She clutched her coffee and got real quiet. I have a tendency to fill the empty space but this time I waited.
“I’m a dreamer”, she said.
I kept real still, hoping she’d share more, and said with eyes -- me too. I wanted her to know it was safe to go on. Because I was a dreamer at her age. I still am.
I have books and retreats and businesses swirling around in my head. I want to own a B&B in Ireland one day. On walks with my husband, we notice abandoned warehouses and see possibility and promise. And pray that our hands might be part of the restoration.
Dreaming is good and healthy. It’s necessary. I believe we’re made for it.
I get into trouble though when I only live from this place. When my view is only up high and never low to the ground. When I start to believe I’m in control of all that is happening. When I begin nitpicking my every job transition and move and think location equates purpose. When I look at the work of my hands and assume that it’s small and insignificant. And when I become so paralyzed by choice and indecision that I refuse to do anything, for fear of chasing one dream and forsaking the others.
I’m not saying we neglect this part of us, dreamers. We must fight for this space in our hearts. Particularly as we get older and folks try to tell us to just sit still and be quiet.
The echo of their words still stings -- it cannot be done, that’s a foolish idea.
But what would it look like to see just three feet in front of us? When we’re plagued by indecision and discontent, let’s find the small space of green at our feet and begin there.
And ask ourselves one, simple question -- how can I make this spot healthier, cleaner & a bit more beautiful for the rest of humanity?
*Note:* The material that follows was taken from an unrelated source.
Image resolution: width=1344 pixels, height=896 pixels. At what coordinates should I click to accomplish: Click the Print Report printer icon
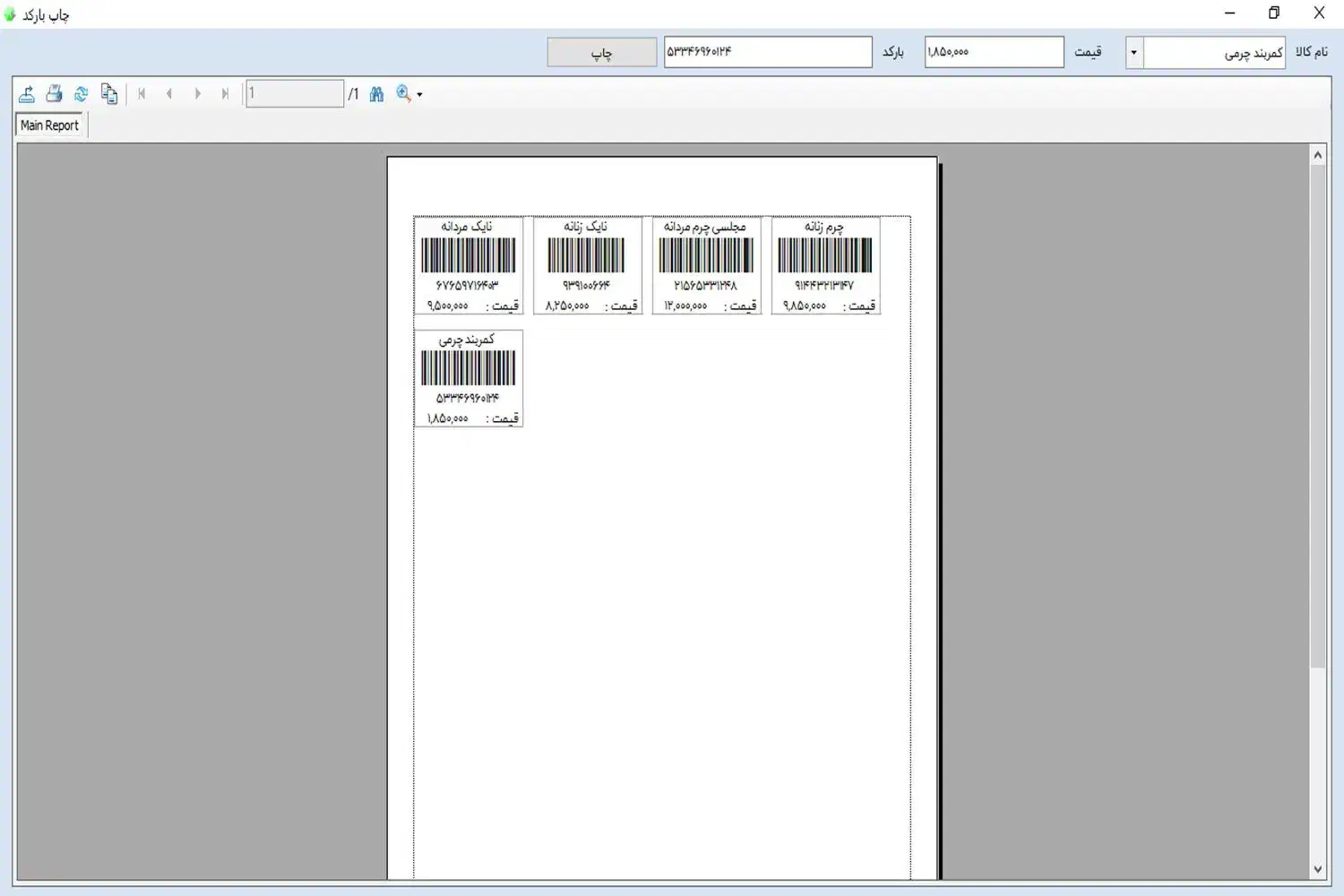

It happens with the small, daily acts on repeat. Picking up a piece of trash on our sidewalk. Saying good morning to the same man on his daily walk. A mama singing a lullaby after a long, hard, thankless day of diapers and finding cheerios crushed into the carpet. A teacher who stays after class to go over just one more math problem with a student whose struggling. An actual phone call to say -- I’m grateful for you.
It happens when I stop and stare at the little gingerbread looking house across the street and notice the tulips before the frayed edges.
“I alone cannot change the world, but I can cast a stone across the waters to create many ripples.” - Mother Teresa.
Maybe that’s why we’re all here, to create ripples in the water. To stand on the edge of where we are with faithful obedience and keep tossing stones. To look straight head, rather than to our left or right comparing our efforts with others. To focus on repetition instead of success and worry of how long it might take for our ripple to reach the edge and touch the other side.
How different my life might look if I believed I didn’t need a bigger or better stone to change the world, I just needed to keep tossing the ones I’ve been given from where I am.
We all have a bit of dreamer in us, it’s how we are made. And we don’t need to apologize for that. But when the ache turns to restlessness, find the small bit of earth in front of you. Start with just three feet. Notice what needs to be done. And get to it.
You might stand amazed at all that’s been happening right under nose, your posture might even turn to praise. And in time, you might start to celebrate the sheer fact that of all the places you could be, you get to be right here. And that’s a beautiful thing.